The First Law of Complexodynamics
Ilya Sutskever recommended 30 papers to read with the tantalizing statement that "If you really learn all of these, you'll know 90% of what matters today". This series is meant to chronicle my effort at understanding each of these papers, by writing out my takeaways.
Part 1/30: The First Law of Complexodynamics
The statement posed at the beginning of this article (not really a paper) is "why does “complexity” or “interestingness” of physical systems seem to increase with time and then hit a maximum and decrease, in contrast to the entropy, which of course increases monotonically?"
It’s easy enough to understand intuitively why the entropy in a system increases. But how interesting that system looks first rises, then peaks, and finally drops. The author uses milk being poured into espresso as an analogy: perfectly separate layers are tidy but dull, the swirling marbled phase is mesmerizing, and the final homogeneous mocha is… boring again.

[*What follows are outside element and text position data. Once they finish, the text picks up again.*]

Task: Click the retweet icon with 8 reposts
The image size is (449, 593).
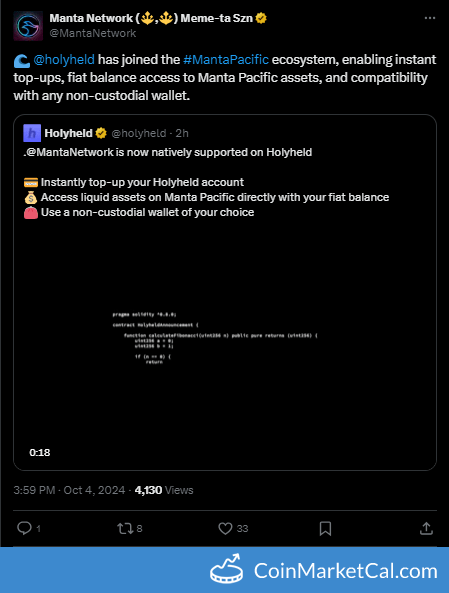Action: coord(125,528)
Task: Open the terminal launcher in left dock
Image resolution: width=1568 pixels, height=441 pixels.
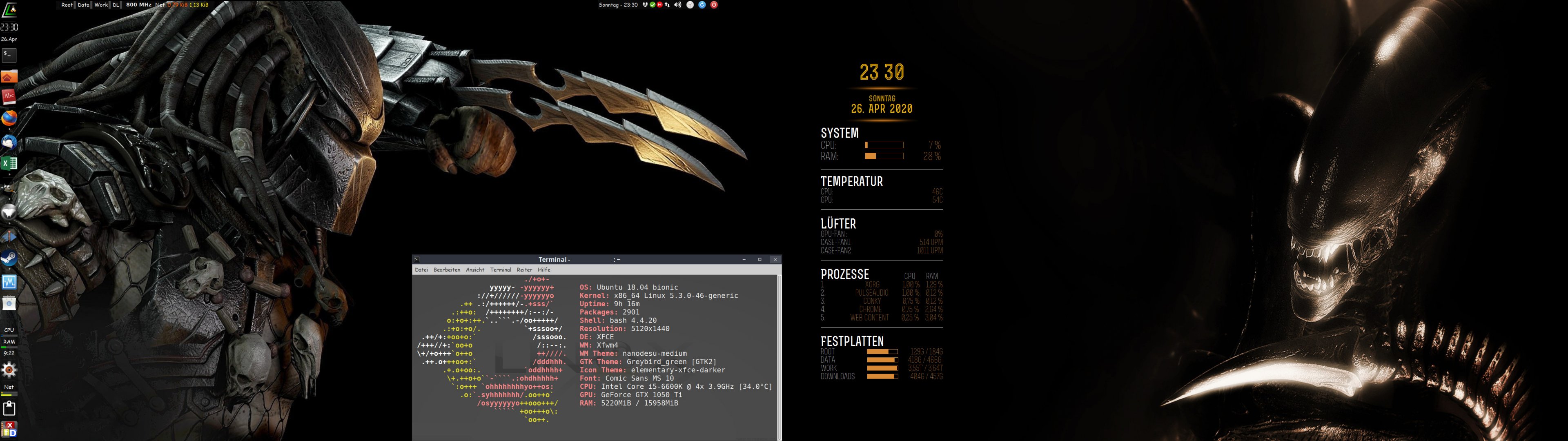Action: point(9,55)
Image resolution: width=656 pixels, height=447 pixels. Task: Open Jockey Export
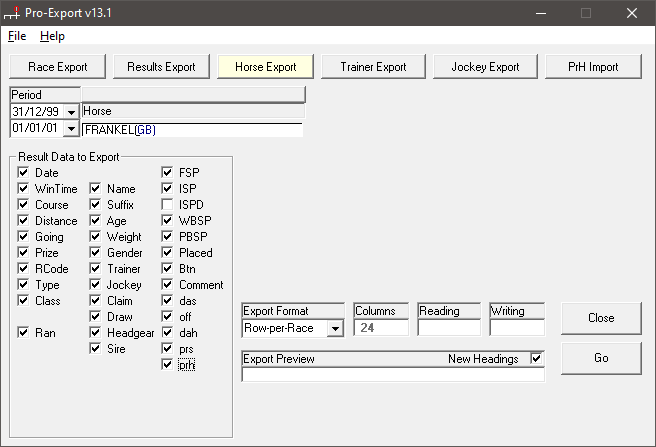click(485, 67)
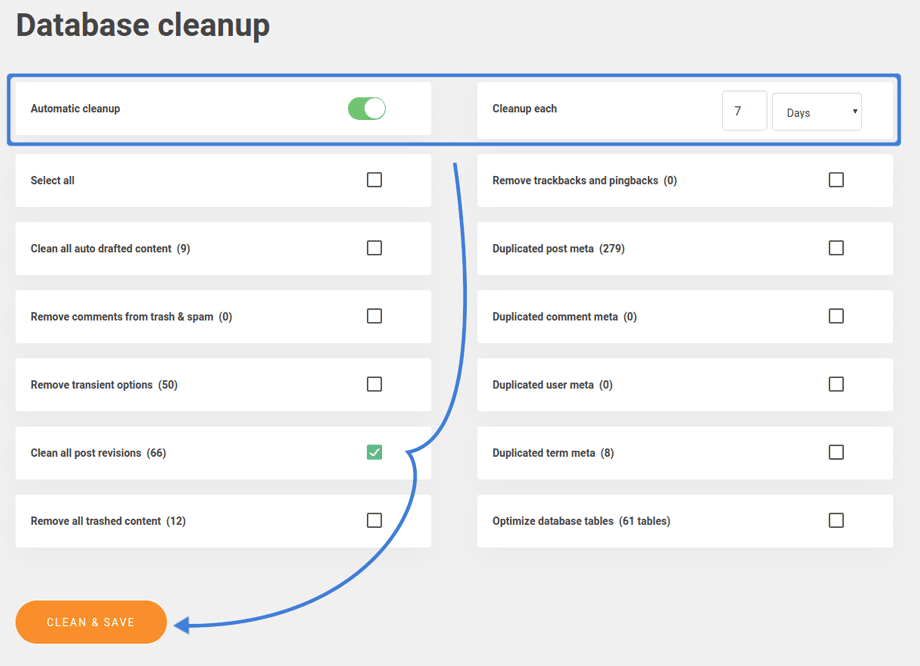Click the Cleanup each number field

[x=744, y=111]
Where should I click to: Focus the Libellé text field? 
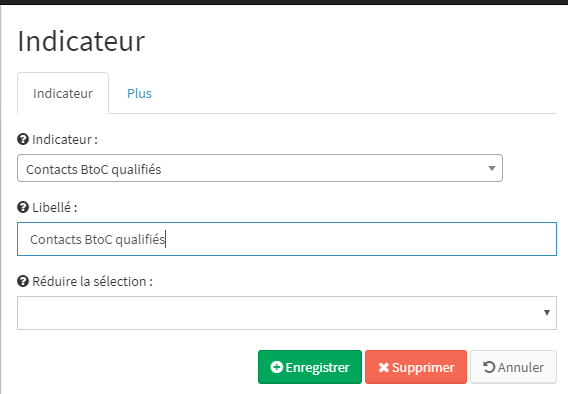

An alternative example would be ice crystals (low entropy) vs. a jar of mixed sand (high entropy). Both of these would still be considered simple. In between the two, is something like snow (medium entropy), which is composed of snowflakes with impossibly complex patterns.
To formalize the term interesting, the author introduces Kolmogorov complexity. Sidenote: it’s amusing how academic authors introduce new concepts. The exact statement in the paper is "Recall that the Kolmogorov complexity of a string x is the length of the shortest computer program that outputs x”. I recall no such thing...
Anyway, KC is defined as the number of bits in the shortest computer program to reproduce a string. Ordered patterns like AAAA… compress into a tiny loop, so they have low KC. A truly random 1000-bit string has no shorter representation, so its KC is 1000 itself. My main takeaway from this section was to think of KC as a means to measure "lossless compression". If the KC is low, then it can be compressed without any data loss. If it's high, then the level of compression possible is minimal.
But the paradox the author points out is that high-KC random strings don’t feel sophisticated. You can summarize everything about the random strong in six words: “It came from fair coin flips.”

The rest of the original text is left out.